(Beginning of Exercise input)

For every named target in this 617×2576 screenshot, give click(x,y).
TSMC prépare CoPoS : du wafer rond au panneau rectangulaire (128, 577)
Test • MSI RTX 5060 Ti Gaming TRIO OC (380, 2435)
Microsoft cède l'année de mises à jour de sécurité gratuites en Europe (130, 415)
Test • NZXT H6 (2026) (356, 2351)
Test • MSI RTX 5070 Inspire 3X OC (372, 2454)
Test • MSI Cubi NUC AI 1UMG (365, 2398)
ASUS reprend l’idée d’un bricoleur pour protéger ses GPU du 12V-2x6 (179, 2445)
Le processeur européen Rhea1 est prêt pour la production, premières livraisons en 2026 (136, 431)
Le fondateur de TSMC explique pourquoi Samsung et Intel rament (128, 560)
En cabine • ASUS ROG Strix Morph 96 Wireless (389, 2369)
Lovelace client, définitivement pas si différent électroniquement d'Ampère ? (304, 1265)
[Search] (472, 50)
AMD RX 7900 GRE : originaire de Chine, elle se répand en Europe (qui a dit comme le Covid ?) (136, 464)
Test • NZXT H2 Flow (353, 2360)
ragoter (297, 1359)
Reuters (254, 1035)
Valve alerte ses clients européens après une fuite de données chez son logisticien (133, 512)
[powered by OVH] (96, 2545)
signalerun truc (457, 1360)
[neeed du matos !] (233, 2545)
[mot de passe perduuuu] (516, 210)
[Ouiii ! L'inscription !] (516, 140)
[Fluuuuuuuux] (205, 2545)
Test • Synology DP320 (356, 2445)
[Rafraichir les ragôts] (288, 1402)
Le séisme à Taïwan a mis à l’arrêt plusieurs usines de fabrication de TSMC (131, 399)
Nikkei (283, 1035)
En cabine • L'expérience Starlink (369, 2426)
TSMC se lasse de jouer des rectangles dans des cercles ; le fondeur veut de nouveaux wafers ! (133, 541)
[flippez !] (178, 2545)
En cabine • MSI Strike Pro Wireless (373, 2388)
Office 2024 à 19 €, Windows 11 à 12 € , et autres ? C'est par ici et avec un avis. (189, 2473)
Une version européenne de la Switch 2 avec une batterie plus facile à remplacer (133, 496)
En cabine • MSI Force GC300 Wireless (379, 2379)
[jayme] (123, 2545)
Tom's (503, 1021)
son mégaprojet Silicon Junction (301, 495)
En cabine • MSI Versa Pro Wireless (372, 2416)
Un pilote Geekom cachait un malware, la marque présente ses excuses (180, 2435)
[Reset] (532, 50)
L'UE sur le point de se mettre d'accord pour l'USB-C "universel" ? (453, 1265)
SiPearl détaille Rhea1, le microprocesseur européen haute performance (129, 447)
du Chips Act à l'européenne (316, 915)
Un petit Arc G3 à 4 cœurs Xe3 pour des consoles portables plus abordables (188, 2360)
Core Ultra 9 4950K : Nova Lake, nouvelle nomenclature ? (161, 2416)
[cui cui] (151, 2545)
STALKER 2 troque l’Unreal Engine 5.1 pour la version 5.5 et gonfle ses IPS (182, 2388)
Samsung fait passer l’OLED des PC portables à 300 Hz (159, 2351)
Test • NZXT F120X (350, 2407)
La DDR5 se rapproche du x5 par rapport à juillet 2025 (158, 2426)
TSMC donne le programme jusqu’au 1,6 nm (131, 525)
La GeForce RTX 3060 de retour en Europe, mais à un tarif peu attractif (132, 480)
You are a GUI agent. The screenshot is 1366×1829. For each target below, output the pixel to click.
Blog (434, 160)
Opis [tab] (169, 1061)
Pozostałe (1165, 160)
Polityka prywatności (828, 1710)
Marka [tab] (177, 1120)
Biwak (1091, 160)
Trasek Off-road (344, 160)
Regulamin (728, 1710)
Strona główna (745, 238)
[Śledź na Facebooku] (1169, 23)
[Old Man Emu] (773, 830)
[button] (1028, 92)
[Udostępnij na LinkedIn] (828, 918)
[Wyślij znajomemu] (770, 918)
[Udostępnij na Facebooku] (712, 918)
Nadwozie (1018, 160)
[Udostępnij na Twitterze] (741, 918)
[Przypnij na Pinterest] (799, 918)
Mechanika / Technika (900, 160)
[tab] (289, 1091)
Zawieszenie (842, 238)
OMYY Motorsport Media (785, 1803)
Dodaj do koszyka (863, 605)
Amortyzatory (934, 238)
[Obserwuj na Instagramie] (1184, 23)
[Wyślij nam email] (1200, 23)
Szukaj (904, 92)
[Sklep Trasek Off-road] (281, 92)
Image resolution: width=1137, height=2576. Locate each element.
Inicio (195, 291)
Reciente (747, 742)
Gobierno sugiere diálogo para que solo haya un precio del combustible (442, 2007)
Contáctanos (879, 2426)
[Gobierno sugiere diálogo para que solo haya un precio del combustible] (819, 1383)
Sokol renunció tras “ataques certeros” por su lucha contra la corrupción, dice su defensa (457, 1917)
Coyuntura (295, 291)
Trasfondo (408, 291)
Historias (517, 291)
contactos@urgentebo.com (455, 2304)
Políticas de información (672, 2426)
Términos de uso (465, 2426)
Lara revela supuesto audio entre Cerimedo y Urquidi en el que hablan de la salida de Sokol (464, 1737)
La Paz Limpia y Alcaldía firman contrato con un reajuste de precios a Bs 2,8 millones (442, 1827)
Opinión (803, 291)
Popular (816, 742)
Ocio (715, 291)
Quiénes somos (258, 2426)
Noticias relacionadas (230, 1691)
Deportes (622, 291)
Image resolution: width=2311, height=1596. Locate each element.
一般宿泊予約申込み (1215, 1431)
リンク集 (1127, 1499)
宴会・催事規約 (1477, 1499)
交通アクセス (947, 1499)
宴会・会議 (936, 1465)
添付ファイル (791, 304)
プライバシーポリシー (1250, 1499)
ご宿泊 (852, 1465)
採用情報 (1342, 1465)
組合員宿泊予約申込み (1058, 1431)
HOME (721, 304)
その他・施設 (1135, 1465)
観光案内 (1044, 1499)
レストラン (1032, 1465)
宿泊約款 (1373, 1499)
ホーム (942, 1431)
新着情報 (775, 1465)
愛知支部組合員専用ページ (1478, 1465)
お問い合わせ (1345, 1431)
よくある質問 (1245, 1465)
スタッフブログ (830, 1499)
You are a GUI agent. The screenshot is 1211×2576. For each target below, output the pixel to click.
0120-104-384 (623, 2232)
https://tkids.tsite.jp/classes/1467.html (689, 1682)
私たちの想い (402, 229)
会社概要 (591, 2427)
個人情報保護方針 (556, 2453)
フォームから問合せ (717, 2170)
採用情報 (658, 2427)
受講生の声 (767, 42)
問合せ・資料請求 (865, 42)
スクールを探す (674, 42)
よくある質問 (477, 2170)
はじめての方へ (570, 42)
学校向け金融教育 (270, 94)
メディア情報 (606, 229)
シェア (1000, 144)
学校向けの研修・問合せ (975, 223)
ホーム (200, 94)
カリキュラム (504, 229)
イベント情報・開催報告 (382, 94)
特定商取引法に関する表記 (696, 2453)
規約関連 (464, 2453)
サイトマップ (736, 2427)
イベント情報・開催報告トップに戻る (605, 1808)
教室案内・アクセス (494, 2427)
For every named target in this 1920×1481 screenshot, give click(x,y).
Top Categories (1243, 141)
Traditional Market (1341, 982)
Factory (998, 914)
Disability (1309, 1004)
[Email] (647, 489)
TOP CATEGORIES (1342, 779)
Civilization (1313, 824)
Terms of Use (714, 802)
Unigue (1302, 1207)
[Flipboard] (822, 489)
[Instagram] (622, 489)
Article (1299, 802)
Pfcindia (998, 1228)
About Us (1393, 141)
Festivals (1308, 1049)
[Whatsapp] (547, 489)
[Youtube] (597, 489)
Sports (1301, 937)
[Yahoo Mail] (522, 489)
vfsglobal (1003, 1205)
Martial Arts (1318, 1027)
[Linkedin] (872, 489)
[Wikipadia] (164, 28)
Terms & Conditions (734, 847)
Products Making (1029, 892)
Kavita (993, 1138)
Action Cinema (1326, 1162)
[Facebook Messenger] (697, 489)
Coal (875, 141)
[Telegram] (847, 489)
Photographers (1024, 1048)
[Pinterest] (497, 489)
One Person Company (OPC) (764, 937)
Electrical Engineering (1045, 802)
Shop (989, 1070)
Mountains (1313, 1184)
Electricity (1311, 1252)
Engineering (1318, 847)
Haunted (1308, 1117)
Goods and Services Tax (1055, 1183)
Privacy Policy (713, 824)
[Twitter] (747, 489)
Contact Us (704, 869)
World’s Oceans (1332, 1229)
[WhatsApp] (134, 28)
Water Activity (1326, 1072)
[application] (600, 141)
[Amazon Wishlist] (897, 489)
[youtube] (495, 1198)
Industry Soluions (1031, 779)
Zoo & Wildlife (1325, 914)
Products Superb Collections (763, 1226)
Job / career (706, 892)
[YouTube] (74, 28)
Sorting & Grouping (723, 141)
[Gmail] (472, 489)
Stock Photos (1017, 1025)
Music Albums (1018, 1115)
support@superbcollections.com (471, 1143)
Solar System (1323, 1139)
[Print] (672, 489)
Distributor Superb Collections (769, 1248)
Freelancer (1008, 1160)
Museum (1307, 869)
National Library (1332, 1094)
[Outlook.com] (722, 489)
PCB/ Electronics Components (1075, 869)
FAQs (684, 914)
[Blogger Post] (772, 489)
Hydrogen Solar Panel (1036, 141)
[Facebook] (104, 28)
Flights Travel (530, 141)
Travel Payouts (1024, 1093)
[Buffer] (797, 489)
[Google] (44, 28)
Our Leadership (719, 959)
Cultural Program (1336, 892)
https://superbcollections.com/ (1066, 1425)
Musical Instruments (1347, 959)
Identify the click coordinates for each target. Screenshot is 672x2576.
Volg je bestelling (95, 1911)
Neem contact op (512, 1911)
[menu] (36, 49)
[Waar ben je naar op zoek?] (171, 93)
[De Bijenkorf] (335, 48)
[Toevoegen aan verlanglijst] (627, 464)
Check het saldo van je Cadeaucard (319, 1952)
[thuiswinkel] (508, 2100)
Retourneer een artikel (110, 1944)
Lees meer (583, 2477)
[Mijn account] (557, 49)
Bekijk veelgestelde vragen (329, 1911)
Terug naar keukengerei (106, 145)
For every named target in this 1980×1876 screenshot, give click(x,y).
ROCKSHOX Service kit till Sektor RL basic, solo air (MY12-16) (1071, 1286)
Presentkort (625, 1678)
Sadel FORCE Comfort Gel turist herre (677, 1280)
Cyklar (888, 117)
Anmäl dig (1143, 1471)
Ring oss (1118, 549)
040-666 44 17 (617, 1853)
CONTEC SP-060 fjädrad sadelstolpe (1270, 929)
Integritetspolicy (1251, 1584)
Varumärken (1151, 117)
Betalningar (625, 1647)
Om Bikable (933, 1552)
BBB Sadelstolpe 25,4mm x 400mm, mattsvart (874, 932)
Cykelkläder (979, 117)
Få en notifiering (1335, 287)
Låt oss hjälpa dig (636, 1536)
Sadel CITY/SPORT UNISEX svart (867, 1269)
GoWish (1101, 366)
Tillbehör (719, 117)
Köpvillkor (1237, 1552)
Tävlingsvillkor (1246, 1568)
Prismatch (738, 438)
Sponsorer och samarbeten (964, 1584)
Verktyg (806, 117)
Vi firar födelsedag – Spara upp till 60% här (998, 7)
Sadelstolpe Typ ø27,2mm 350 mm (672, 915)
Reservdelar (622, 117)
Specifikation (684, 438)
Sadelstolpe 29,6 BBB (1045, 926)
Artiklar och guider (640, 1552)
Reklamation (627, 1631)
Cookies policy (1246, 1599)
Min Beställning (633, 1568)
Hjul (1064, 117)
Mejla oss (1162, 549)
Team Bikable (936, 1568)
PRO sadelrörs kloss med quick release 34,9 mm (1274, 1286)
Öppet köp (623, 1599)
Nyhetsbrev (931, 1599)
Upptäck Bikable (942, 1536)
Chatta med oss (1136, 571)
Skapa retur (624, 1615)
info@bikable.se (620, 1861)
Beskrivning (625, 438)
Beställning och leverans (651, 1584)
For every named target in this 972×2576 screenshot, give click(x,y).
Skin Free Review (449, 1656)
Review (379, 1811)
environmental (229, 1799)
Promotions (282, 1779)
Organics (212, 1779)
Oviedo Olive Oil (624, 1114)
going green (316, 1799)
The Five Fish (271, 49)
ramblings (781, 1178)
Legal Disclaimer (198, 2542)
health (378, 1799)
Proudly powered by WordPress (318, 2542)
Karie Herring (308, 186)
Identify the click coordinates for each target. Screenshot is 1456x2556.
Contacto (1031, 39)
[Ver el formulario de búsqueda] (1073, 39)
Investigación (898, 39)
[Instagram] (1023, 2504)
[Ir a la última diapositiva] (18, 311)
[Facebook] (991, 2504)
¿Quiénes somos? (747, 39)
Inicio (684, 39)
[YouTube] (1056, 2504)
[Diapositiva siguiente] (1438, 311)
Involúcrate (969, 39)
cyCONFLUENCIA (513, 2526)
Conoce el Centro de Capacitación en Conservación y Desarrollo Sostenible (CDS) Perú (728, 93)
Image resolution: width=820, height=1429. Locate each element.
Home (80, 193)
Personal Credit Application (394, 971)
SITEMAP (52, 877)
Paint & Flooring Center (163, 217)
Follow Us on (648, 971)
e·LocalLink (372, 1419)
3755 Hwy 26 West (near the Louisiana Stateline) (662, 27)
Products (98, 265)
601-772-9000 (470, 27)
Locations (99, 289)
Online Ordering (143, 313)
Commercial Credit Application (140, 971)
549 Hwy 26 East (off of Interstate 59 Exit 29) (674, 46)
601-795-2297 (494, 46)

(End of Exercise input)

What the task requires:
Find the lines above holding the word "européenne" and show them.

Result:
Une version européenne de la Switch 2 avec une batterie plus facile à remplacer (133, 496)
du Chips Act à l'européenne (316, 915)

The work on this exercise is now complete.